Friday, January 3, 2014

Interesting Times (Part III)

The following is the third segment of my 2013 Heyburn Lecture, delivered last month at Milton Academy in Milton, Massachusetts. Previous segment below (after the Christmas post); a final post will follow.

Here in the twenty-first century, it’s more apparent than ever before that the frontiers secured by the Second World War are under pressure. In some places – places that are not obvious from the vantage point of this beautiful campus, they’re actually collapsing. If you read political journalism, this is something you’re told all the time. There’s talk of debt, decaying roads and bridges, and foreign competition, whether commercial or military. Closer to home, it’s something you hear in terms of how challenging it is to get into a good college, how hard it is to afford any college, and how difficult getting a job with health insurance is (government-provided health care was a possible fork in the road the nation did not take after the Second World War). Your country used to be the world’s leader with technology; now it seems that that the airports or web connections are better abroad. You still think of your popular culture as a global trendsetter, and yet there are movies and shows with huge global audiences of which you know nothing.

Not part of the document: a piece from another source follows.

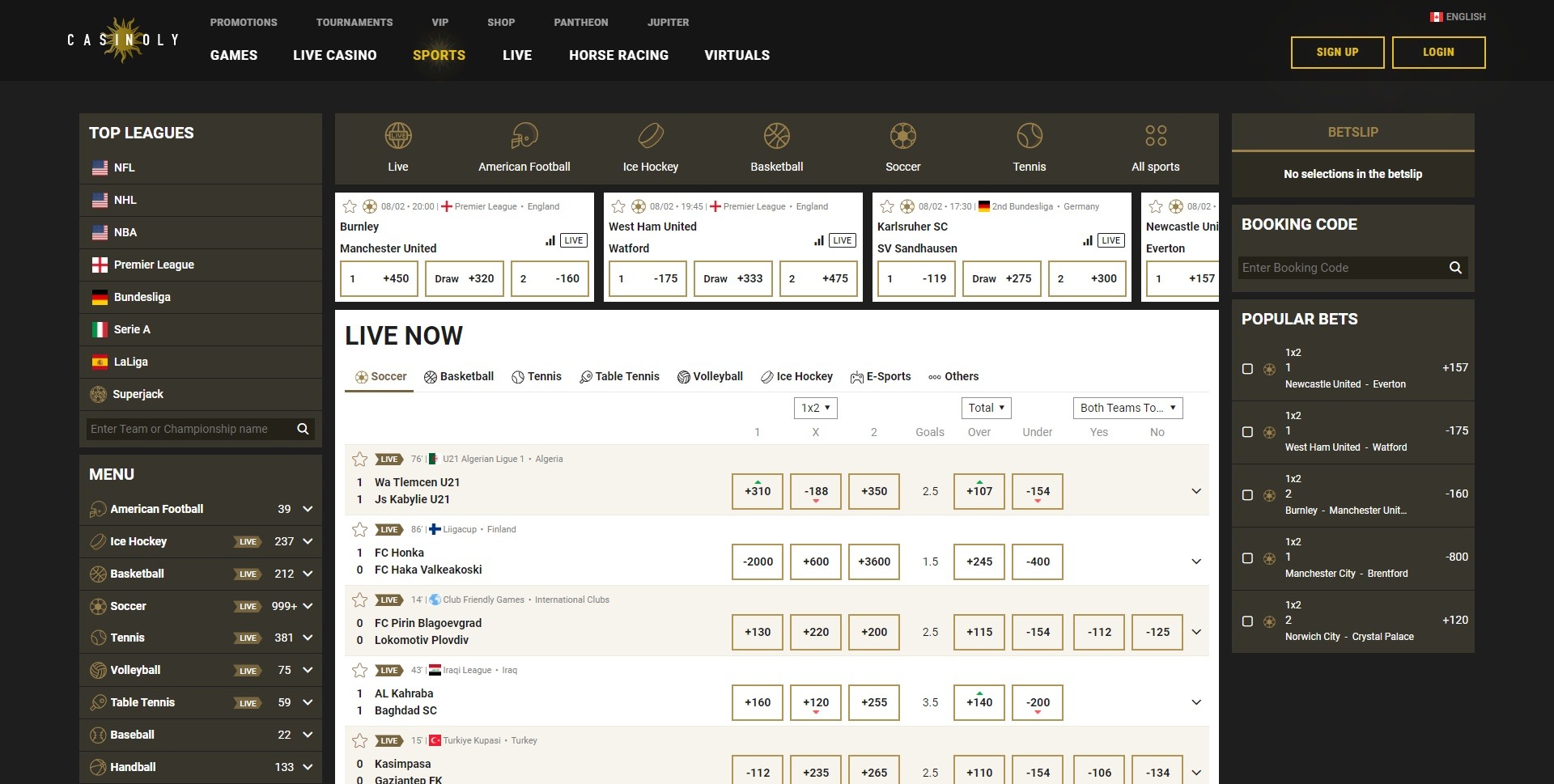This screenshot has width=1554, height=784.
Task: Click the Sign Up button
Action: tap(1337, 53)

One of the most obvious signs of this fraying – a sign that often becomes apparent overstretched empires begin to contract – is inequality. As those with privilege and power lose faith in their governing institutions (or, alternately, manage to wriggle free of its reach and create exceptions for themselves, which is another side of the same coin), the gap between haves and have-nots grows wider. Taxes are for suckers; it becomes more realistic to fend for yourself, which may mean buying your security privately rather than relying on communal resources. Governance becomes more difficult, and the appeal of leaders promising to slice through the ambiguities becomes ever more seductive. The seeds of dictatorship are sown in the soil of gridlock.
All this has been happening for a long time: people were saying such things back when your parents were children. Economists have been telling tell us for decades that the value of paychecks have been retreating and the price of things like fuel – and the cost of its consumption on our environment – have been rising. And yet in many respects, concerns about decline were premature then, and, at least for the moment, they seem premature now, because whatever the tremors you may be feeling or seeing, there doesn’t seem to be any large-scale changes you can easily see. And for the moment, at least, you’ve got a college degree in front of you. Your immediate horizon is what will happen in the next four or five years. And since there’s no obvious sign the world will implode before then, the smartest thing is to do is act as if things will pretty much go on as they have before.

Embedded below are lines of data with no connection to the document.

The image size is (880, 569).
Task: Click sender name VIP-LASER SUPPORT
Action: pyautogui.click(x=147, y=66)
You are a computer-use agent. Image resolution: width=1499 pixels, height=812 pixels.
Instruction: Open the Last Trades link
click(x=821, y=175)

Of course you know nothing lasts forever. But in your heart you can’t quite believe that things will be fundamentally different in the foreseeable future. The rhythms of everyday life – of work and school, of getting and spending, of trying to figure out what you want so you can go chase after it, because as an American the legitimacy of chasing after dreams is your birthright, even if you happen to have been born someplace else – have not changed fundamentally in generations. Yes, of course, there are collective setbacks: bad economic times, natural disasters, moments of political uncertainty like a government shutdown or a looming debt ceiling. But the expectation, and, to a great extent, the reality, is that things return to normal, however boring, unfair or reassuring normal may be.
But, in the hope it may be of some value to you, I’m going to make the educated guess that times will be getting more interesting. Not immediately, and not in ways I or anyone else can easily foresee. But it defies every notion of history that its elusive but nevertheless real rhythms can be entirely defied. Nothing is permanent, least of all stability.
This is not meant to be a prescription for doom. For all you or I know, you will be in a position to prosper from instability (or, to use a word much-beloved by some businesspeople, “disruption”). You’ll have a skill – a language, a trade, a personal trait – you can exploit to good effect. Or you’ll find a literal or figurative haven in which to ride out any storm. Or maybe you’ll just enjoy the excitement; there are always people (typically young men) who do. In any case, storms don’t arrive or move with uniformity. They’re hard to predict, and historians have never been noted for their power to forecast the future.
Given all this, you may well wonder just how it is I can be of any use to you. I make some maddeningly vague assertion that times will change, and an equally vague assertion that you may or may not prosper amid that change. What makes my suggestion all the more implausible is that I’m telling you that history – of all things! – will be useful to you. Not some technical skill. Or some techniques for dealing with people more effectively. But knowledge about things that have already happened: that will be valuable.